What are the Symptoms of Macular Degeneration?

Macular degeneration can cause different symptoms in different people. Sometimes only one eye loses vision while the other eye continues to see well for many years. The condition may be hardly noticeable in its early stages, but when both eyes are affected, reading and close up work can become difficult.

If you have been diagnosed with adult macular degeneration you are in good company. Another case of adult macular degeneration is diagnosed every three minutes in the United States of America. One in six Americans between the ages of 55 and 64 will be affected while one in four Americans between 64 and 74 will be smitten. One in three over the age of 75 will be affected. Each year 1.2 million of the estimated 12 million people with macular degeneration will suffer severe central vision loss.

Each year 200,000 individuals will lose all central vision in one or both eyes. While the causes of macular degeneration are unknown, some tantalizing clues have become available. Genetic researchers, supported in part by the Macular Degeneration Foundation, have recently discovered a group of genes termed ABCR.

Possession of these genes may increase the likelihood of an individual developing macular degeneration by approximately 30 percent. However, most macular diseases have a complex genetic makeup compared with single gene-causation diseases. In most individuals macular degeneration is likely due to both environmental and genetic factors that combine to cause damage and disease.

Genetic typing of patients with macular degeneration is likely to assume more and more importance in the future. It will enable ophthalmologists to identify high-risk individuals and to better understand the relationships between genetic defects, the appearance of the macula and how the disease progresses. This information will hopefully provide scientists with some of the tools they need to develop therapies that can prevent, slow and even arrest the progression of macular degeneration.

What can you or your loved one do if diagnosed with macular degeneration?
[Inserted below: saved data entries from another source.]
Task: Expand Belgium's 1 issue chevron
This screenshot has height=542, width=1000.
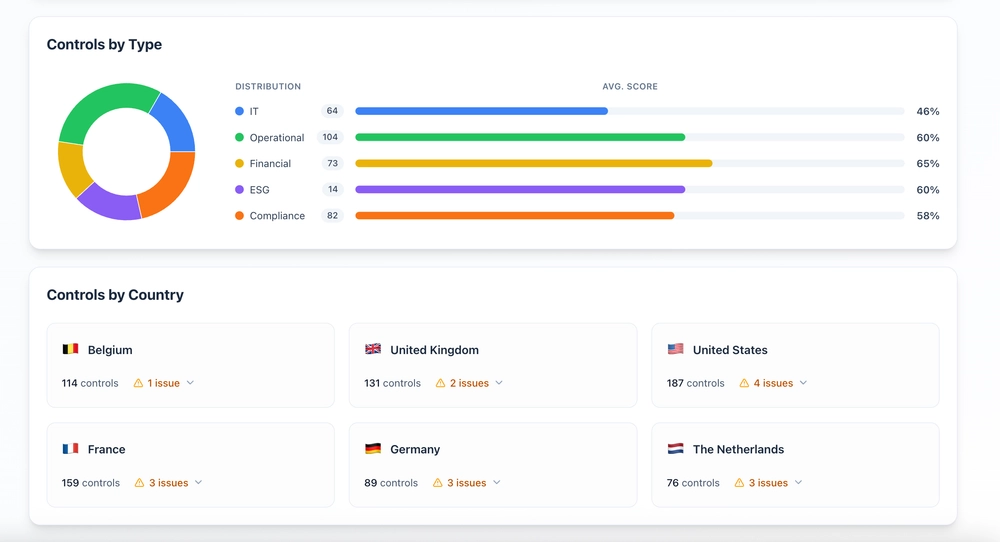Action: coord(190,383)
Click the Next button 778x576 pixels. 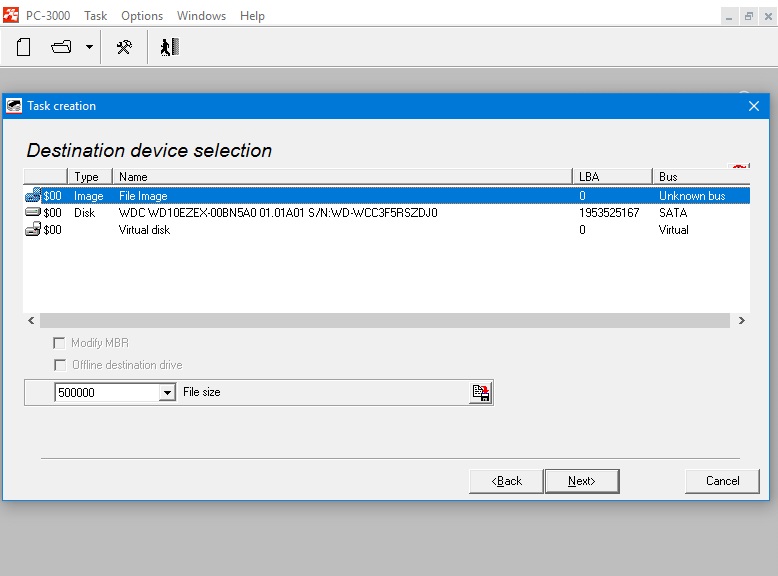(x=581, y=481)
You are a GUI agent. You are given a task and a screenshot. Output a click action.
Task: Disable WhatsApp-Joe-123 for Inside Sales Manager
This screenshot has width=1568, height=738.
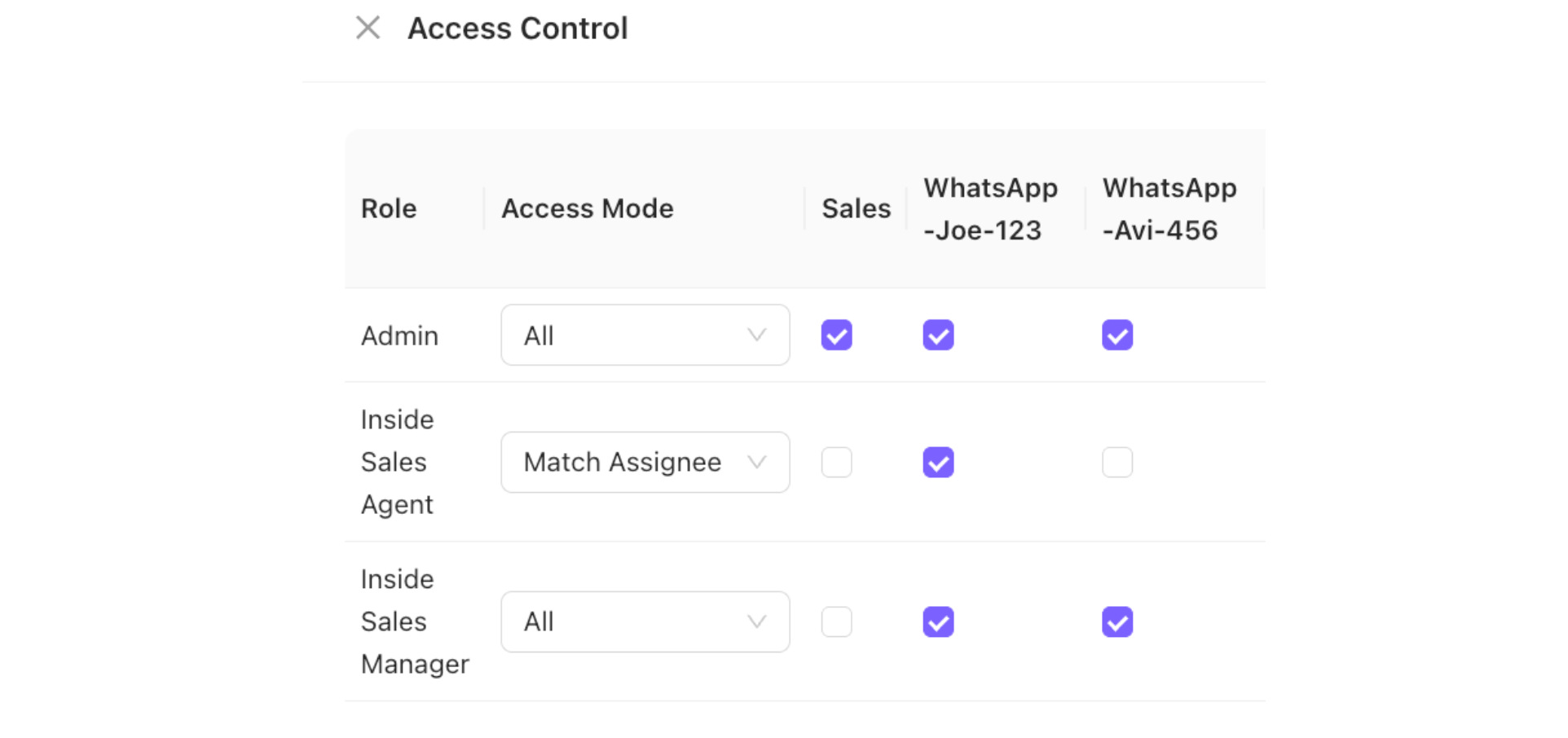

First it is important to modify those environmental risk factors that we know about.

You should:

  1. Detail a low-fat, low cholesterol diet.

  2. If you are post menopausal, you should consult with your physician concerning estrogen replacement therapy. This may have a favorable impact upon cholesterol lipid levels that play a role in worsening the disease.

  3. Wear sunglasses with UV protection.

  4. Try to consume at least two servings of leafy dark green vegetables per day.

  5. Do not smoke and avoid exposure to secondhand smoke.

  6. Eat food and or supplements rich in vitamin E,C and Lutein. Lutein is a plant antioxidant found in high quantities in spinach, kale and other dark green, leafy vegetables.

Some emerging theories about what may play a role in causing or worsening macular degeneration are as follows:

  1. The macular contains many highly active and sensitive photoreceptors that require and consume a great deal of energy. Generating this energy requires a constant, rich supply of oxygen, nutrients and ions. Consequently, the macula has one of the highest rate of blood flow through its supply vessels. Anything that interferes with this necessary rich blood supply can cause the macula to malfunction and possibly become diseased.

  2. Smoking can reduce this vital blood supply by contributing to narrowing of the blood vessels and thickening of the blood, as it does in the heart and brain where this process contributes to heart attacks and strokes.

  3. A high-fat, high cholesterol diet can lead to fatty plaque deposition in the macular vessels hampering blood flow.

  4. A shortage of antioxidants may also increase the tendency for fatty deposits to stick to blood vessel walls.